Zahlreiche Prominente wie Bastian Schweinsteiger und Shary Reeves sowie bekannte Vereine zählen zum Kreis der heute über 200 Freunde und Förderer. In diesem Jahr führt „Fit am Ball“ gleich vier Finalturniere durch. Beim Finalturnier in Hamburg ehrte der ehemalige HSV-Profi Otto Addo die glücklichen Gewinnern mit einem Pokal, überreichte eine Spende der Sponsoren und stand für Fotos bereit. Am 29. Juni findet in Köln das große Finalturnier mit allen Teilnehmern statt.
„Fit am Ball ist ein lebendiges Beispiel dafür, was soziales Engagement und ehrenamtliche Initiative gemeinsam erreichen können. Wir freuen uns auch in unserem Jubiläumsjahr wieder auf tolle Projekte der Schulen, Vereine und Freizeitgruppen und vor allem auf die vielen Kinder beim Abschlussturnier in Köln“, so Intersnack Geschäftsführer Roland Stroese zum diesjährigen Projekt.
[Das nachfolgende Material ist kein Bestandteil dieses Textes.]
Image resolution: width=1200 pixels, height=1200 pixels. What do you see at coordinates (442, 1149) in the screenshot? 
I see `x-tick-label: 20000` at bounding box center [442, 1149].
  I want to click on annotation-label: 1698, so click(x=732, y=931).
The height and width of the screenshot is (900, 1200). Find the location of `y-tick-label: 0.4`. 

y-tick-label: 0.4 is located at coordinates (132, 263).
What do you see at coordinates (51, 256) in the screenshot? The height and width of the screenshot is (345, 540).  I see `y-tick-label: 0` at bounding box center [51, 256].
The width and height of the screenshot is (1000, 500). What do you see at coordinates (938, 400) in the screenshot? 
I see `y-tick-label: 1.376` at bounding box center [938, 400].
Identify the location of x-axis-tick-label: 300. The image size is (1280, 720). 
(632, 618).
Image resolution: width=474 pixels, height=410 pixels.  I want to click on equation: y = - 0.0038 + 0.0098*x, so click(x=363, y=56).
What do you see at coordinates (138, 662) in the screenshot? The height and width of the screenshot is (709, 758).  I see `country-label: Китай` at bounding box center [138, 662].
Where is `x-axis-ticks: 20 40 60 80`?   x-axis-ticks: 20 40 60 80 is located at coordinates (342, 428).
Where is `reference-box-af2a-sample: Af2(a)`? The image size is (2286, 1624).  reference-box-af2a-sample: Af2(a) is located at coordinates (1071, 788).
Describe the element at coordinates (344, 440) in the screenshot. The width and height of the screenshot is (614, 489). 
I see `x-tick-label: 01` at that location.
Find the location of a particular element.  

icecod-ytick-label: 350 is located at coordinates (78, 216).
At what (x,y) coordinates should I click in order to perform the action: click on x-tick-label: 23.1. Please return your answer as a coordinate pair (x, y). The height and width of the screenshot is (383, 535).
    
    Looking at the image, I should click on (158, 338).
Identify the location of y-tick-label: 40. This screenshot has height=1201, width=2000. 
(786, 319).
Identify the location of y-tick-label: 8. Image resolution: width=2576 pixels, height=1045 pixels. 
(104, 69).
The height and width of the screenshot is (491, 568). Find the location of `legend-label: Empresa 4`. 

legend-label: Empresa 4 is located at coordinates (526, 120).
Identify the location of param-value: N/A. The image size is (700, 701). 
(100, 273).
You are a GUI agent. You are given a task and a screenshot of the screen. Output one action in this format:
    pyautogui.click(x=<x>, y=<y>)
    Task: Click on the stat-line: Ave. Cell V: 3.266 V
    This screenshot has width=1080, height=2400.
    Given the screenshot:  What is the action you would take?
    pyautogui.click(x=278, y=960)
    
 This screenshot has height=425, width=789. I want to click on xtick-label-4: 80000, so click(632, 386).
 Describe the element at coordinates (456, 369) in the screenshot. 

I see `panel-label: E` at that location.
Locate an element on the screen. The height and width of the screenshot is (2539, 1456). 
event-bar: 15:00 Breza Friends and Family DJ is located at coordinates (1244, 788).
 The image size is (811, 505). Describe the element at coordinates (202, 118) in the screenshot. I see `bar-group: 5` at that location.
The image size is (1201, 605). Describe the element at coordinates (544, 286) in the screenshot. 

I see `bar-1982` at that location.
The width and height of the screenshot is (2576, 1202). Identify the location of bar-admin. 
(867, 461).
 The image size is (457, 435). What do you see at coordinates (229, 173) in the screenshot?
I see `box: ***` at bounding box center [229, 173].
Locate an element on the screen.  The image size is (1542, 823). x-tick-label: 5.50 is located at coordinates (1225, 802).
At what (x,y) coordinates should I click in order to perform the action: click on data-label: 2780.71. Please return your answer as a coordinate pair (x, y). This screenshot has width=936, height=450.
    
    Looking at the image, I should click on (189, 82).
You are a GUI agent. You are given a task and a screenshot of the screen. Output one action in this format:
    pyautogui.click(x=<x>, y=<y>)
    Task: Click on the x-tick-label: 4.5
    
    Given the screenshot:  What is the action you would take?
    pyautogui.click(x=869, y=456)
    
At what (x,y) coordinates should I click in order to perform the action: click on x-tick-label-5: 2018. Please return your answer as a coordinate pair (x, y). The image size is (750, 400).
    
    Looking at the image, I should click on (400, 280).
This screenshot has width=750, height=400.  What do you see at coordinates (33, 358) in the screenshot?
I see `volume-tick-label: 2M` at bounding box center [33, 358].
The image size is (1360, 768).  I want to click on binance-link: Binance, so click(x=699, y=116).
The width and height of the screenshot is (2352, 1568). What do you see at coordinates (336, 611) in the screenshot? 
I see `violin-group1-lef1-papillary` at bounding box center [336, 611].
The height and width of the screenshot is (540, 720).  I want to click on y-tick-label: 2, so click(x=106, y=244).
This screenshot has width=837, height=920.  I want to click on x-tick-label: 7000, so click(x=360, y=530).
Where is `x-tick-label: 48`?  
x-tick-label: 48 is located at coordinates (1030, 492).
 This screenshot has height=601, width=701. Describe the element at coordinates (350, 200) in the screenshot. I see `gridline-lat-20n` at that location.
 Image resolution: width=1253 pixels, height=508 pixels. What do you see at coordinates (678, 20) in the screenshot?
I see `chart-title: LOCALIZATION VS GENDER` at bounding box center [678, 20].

Otto Addo kommentierte das Engagement von funny-frisch in Hamburg: “Dieses Projekt ist echt eine riesige Aktion, die Kindern hilft, sportlich und freundschaftlich zusammen zu kommen. Macht weiter so!”
„Ohne das tolle Engagement vor Ort auf der einen, und die treue Unterstützung des Initiators und Partners, „funny-frisch“ auf der anderen Seite, wäre dies nicht möglich gewesen“, resümierte Projektleiter Professor Jürgen Buschmann von der Deutschen Sporthochschule Köln.